DOCUMENT PASSAGE:
-- -- --
The View from Castle Rock"A new collection of stories by Alice Munro is always a major event. This new collection - her most personal to date - is no exception.

Alice Munro's stories are always wonderful and so ingrained with truths about life that readers always want to know where they came from. In this book, Alice Munro tells us.

In her Foreword (an unusual feature in itself), she explains how she, born Alice Laidlaw in Ontario, in recent years became interested in the history of her Laidlaw ancestors. Starting in the wilds of the Scottish Borders, she learned a great deal about a famous ancestor, born around 1700, who, as his tombstone records, "for feats of frolic, agility and strength, had no equal in his day." She traced the family's history with the help of that man's nephew, the famous writer James Hogg, finding to her delight that each generation of the family had produced a writer who wanted to record what had befallen them.

In this way, she was able to follow the family's voyage to Canada in 1818, and their hard times as pioneers - once a father dies on the same day that a daughter is born in the same frontier cabin. "I put all this material together over the years," Alice tells us, "and almost without my noticing what was happening, it began to shape itself, here and there, into something almost like stories. Some of the characters gave themselves to me in their own words, others rose out of their situations."

As the book goes down through the generations, we come to Robert Laidlaw, Alice's father, and then, at the book's heart, the stories become first-person stories, set during her lifetime. So is this a memoir? No. She drew on personal experiences, "but then I didanything I wanted to with this material, because the chief thing I was doing was making a story."

The resulting collection of stories range from the title story - where through a haze of whiskey Alice's ancestors gaze north from Edinburgh Castle at the Fife coast, believing that it is North America - all the way to the final story, where we travel with 'Alice Munro' today. In the author's words, these stories "pay more attention to the truth of a life than fiction usually does. But not enough to swear on.

All of them are Alice Munro stories. There could be no higher praise." (Publisher)


Reviews

  • "There are no pyrotechnics in [the prose], very little poetry. The few similes are apt but not dazzlingly so. There is suspense, but it is contrived without resort to any obvious devices. In short, Munro is the illusionist whose trick can never be exposed. And that is because there is no smoke, there are no mirrors. Munro really does know magic: how to summon the spirits and the emotions that animate our lives." (The Washington Post, Geraldine Brooks)
  • "Again and again, Munro pieces together narratives out of frayed, handed-down material, including her own recollections and those of her mother and father, paying special attention to the details of small-town and rural life. Some of these stories—"Lying Under the Apple Tree," about an early romance, and "Hired Girl," about a term of service with a wealthy family vacationing on an island up north—are as shapely and satisfying as any she has written." (The New York Times, A.O. Scott)
-- -- --
STORED ROWS:
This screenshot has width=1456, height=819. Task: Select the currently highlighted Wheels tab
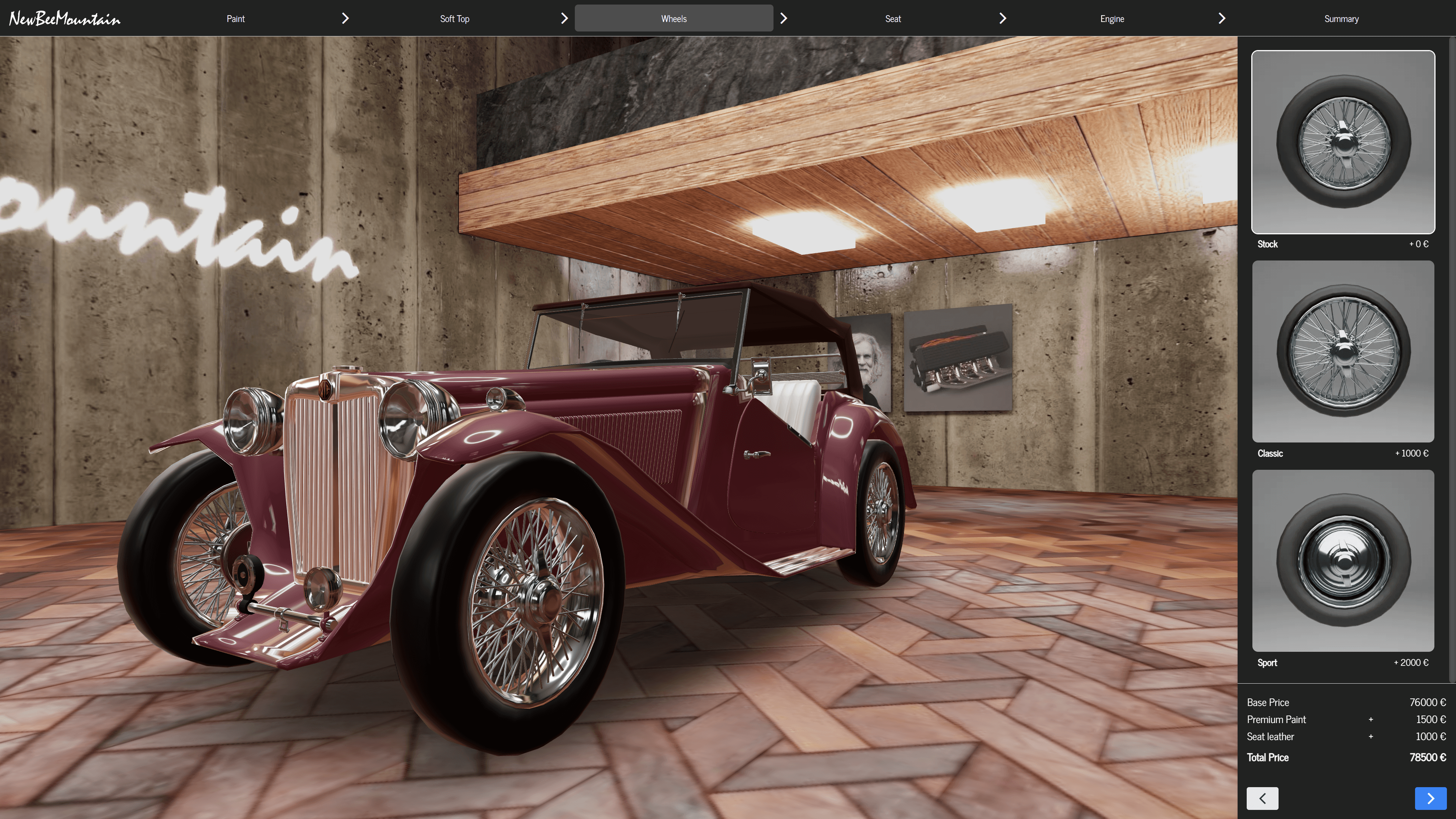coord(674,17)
-- -- --
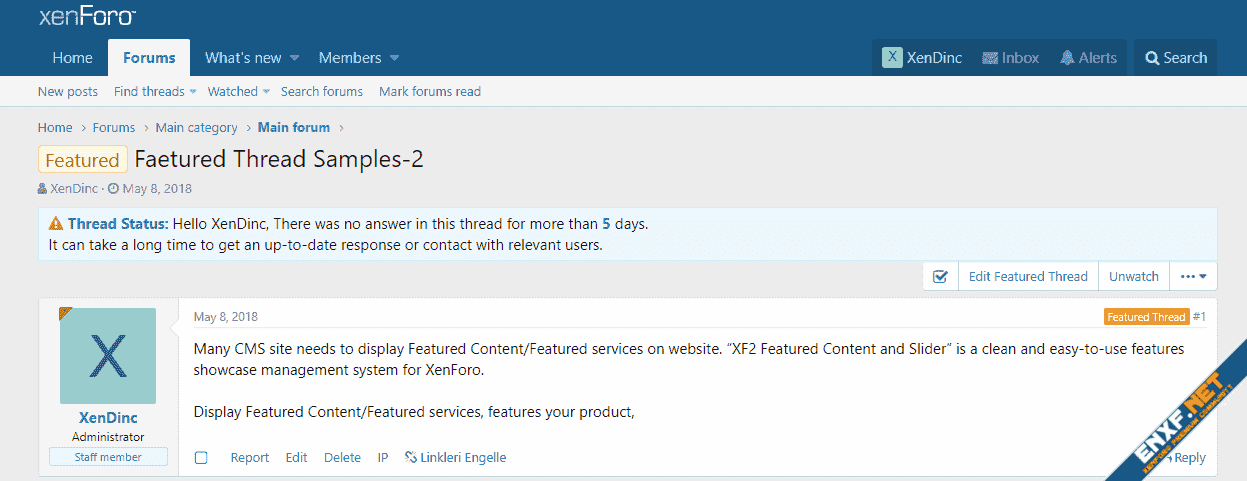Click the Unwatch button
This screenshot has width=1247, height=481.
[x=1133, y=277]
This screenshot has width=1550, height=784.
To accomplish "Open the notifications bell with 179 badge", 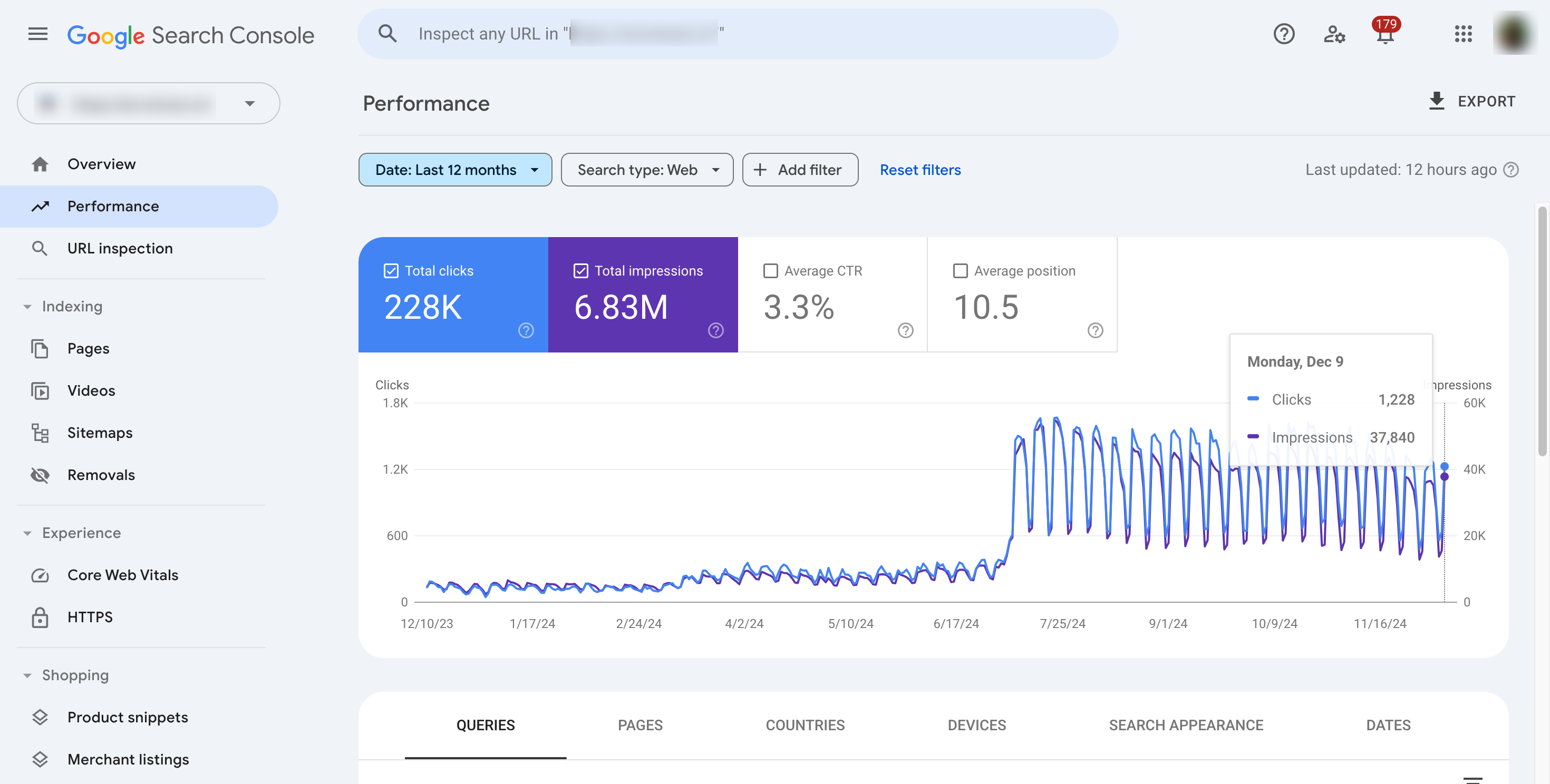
-- -- --
PROBLEMS TO WORK ON:
1. List every person the Alice Munro book description names.
2. Continue the Alice Munro book description from the point where it ends.

RESULTS IN ORDER:
1. Alice Munro (born Alice Laidlaw), James Hogg, Robert Laidlaw, Geraldine Brooks, A.O. Scott

2.
  • "The beauty of Munro's writing is greatly enhanced by audio. Farr is a fine reader in every respect but one—her precise pronunciation of each syllable of every word is often distracting and impedes the flow of Munro's conversational prose, so integral a part of her literary achievement. Otherwise, Farr is an intelligent and expressive reader admirably able to handle a variety of characters and accents. Munro's characters and settings have always come out of her rural Canadian upbringing, but this time she fuses autobiography with fiction. The form arises from a conscious search for roots, for family history derived from journals, letters, town records, cemeteries, distant relatives and close neighbors in Scotland, Canada and the U.S. Each selected story is unabridged, and most of the exclusions are the more biographical ones, though the book is not so long that any needed to be cut. As always, Munro's remarkable insights and exquisite storyteller's voice come through, echoing our need to discover and connect to our own dead people, and therefore to life." (Publishers Weekly/©2007 Reed Business Information)

Book Club Rating and Comments

We did not particularly like this book. The first half had interesting accounts of the authors family history. However, the second half was disjointed and seemed to have little to tie it to the first half. If you or your book club has read this book and would like to share your comments, please email us at upthecreekbc@yahoo.com.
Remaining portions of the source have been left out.